THE THIRD WIFE
Film Movement
Reviewed for Shockya.com & BigAppleReviews.net linked from Rotten Tomatoes by: Harvey Karten
Director: Ash Mayfair
Screenwriter: Ash Mayfair
Cast: Nguyen Phuong Tra My, Tran Nu Yen Khe, Mai Thu Huong, Nguyen Nhu Quynh, Pham Thi Kim Ngan
Screened at: Critics’ link, NYC, 4/5/19
Opens: May 15, 2019 at New York’s Film Forum
Fortune magazine states that in a survey involving one thousand asking Americans what they simply could not do without, 65% said it was their smart phones. In fact 15% would give up sex all week rather than do without their phones for one weekend. The world today is as fast-paced as it ever was, making it difficult to believe how even rich people lived in the 19th century without electricity, radio, TVs, computers, phones, planes and the internet. In Ash Mayfair’s freshman debut as director (she had previously helmed shorts such as the eight-minute “Walking the Dead” about a man with a zombie pet), she takes a serious and quite lyrical look at life in a rural Vietnamese village, where a rich landowning family indulge in polygamous marriage. The chosen brides are taken from a youthful age against their will and bonded to older men who would naturally lean toward favoring the youngest of his wives. What’s more, it is possible for a younger woman to elevate her status and rise even to become First Mistress if she could give her husband a boy. This is the situation in which May (Nguyen Phuong Tra My), cast by the director at the age of twelve and shown here as a fourteen-year-old, was hitched up to middle-aged Hung (not necessarily a metaphoric name), as performed by Le Vu Long.
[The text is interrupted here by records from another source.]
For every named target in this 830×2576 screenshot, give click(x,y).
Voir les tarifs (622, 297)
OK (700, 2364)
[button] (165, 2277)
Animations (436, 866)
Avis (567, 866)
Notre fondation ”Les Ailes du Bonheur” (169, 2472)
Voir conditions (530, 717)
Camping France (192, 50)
Instead of what we modern Americans would suspect, May is greeted warmly by wives two and three,Xuan (Mai Thu Huong May) and Ha (Tran Nu Yen Khe). Though May says barely one word to her husband, she apparently knows what is expected of her. Before her deflowering, she takes down her long, black hair and lies expectantly below her man, complaining later to the two older wives that all she feels is pain. Not to worry, they assured her; you will grow to like it. But May is rather advanced for a fourteen-year-old in a stratified culture, discovering that her heart and other parts belong to Xuan. At first Xuan is flattered and responds, but later, when May is pregnant, the older woman believes that a continuing lesbian relationship would bring down the ire of the gods.
The subplots hardly congeal and are jarring, particularly revolving around son named Son (Nguyen Thanh Tam) who does not likely take to being railroad into a marriage to someone he doesn’t know, and Tuyet (Pham Thi Kim Ngan) looks awfully young to be sent off for life to these rural grounds. For her part Lien (Lam Thanh My) goes almost as ballistic as Son, refusing in one scene to eat, contemptuous of her static life under a patriarchy.
From the human side, we see what life was like in a time not so far back and yet seemingly remote to current-day Vietnam with its stock market and its international sales of shoes and other clothing. Writer-director May makes sure that her pace remains placid. We see several lovely shots of the moon, in one case as the dark clouds cover it; of caterpillars and silkworms doing whatever turns them on; of the surrounding mountains that you might well have seen in the country’s current tourist brochures. Animal life comes front and center at times: the birth of a calf; the wishing a sad farewell to their aging cow too ill to rise from the ground; a rooster that does not go gentle into that dark night.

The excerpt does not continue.